The third week theme for National Cyber Security Awareness Month (NCSAM) is “Today’s Predictions for Tomorrow’s Internet.” The biggest prediction for the future of security is also the one that’s been made year after year and still has yet to materialize. Despite that, it does feel like we’re closer now than ever. The prediction is that the password will disappear from many authentication experiences. From a technologist’s standpoint, there are many implications to this. Many security processes will be impacted – most in a good way. The password has often been the weakest link in the security chain. This will build on work happening now which is putting identity at the heart of much of the application and security layer. You see this every time a website remembers your name, an automated voice on the phone understands what you want based on your past interactions, or each time you skip a log on because the application remembers you from your context. Technologists are very ready to adopt this for the most part.
The question for the future is less about the technologists and more about the end users and the regulation. End users react differently to the removal of a password. One advanced authentication vendor rolled out a very elegant log in system for a new consumer application for a travel company, but had to scrap the whole thing when a board member insisted that it could not be secure without a password. Explanations about the layers of identity proofing, biometrics, and other security controls in place were ignored in the face of the question: “but if there is no password couldn’t anyone hit that log in button and get in?” Similar to this was a comment from a CISO on a panel at the CORE Connect conference who said “I would love to go passwordless, but so many regulations are built around the password.” Even though these regulations are meant to prop up the known issues with passwords, if you remove the passwords you end up unable to comply to the letter of the regulatory law.

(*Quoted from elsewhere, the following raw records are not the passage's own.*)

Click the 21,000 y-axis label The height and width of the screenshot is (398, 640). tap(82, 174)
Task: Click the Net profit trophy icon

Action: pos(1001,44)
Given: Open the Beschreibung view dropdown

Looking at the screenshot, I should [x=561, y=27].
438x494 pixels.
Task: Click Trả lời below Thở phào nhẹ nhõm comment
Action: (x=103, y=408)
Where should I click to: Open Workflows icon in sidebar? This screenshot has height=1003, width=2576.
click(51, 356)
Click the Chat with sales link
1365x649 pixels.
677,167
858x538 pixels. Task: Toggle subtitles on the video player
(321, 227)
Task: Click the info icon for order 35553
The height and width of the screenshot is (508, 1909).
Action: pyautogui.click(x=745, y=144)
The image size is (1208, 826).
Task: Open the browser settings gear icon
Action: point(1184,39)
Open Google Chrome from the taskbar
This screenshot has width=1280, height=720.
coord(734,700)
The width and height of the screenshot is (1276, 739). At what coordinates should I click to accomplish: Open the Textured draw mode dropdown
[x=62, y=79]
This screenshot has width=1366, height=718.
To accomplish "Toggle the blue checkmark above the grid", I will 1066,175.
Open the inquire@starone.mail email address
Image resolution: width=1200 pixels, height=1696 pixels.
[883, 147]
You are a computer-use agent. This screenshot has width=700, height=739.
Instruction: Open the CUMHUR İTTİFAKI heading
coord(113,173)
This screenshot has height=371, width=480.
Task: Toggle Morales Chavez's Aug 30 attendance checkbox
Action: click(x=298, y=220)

With all the new standards and protocols, advanced application development approaches, reliable and high integrity services delivered through the cloud, and advances in biometrics and every end point from the laptop to the latest phones, getting a secure log in with a password is more possible than ever. All experts agree it’s an overdue transition. The final blockers are in the minds of users and the technicalities of our compliance frameworks. So we may still be a few years away, but the prediction is that there will be a decreasing number of passwords in our future and that it will be a good thing for security for everyone.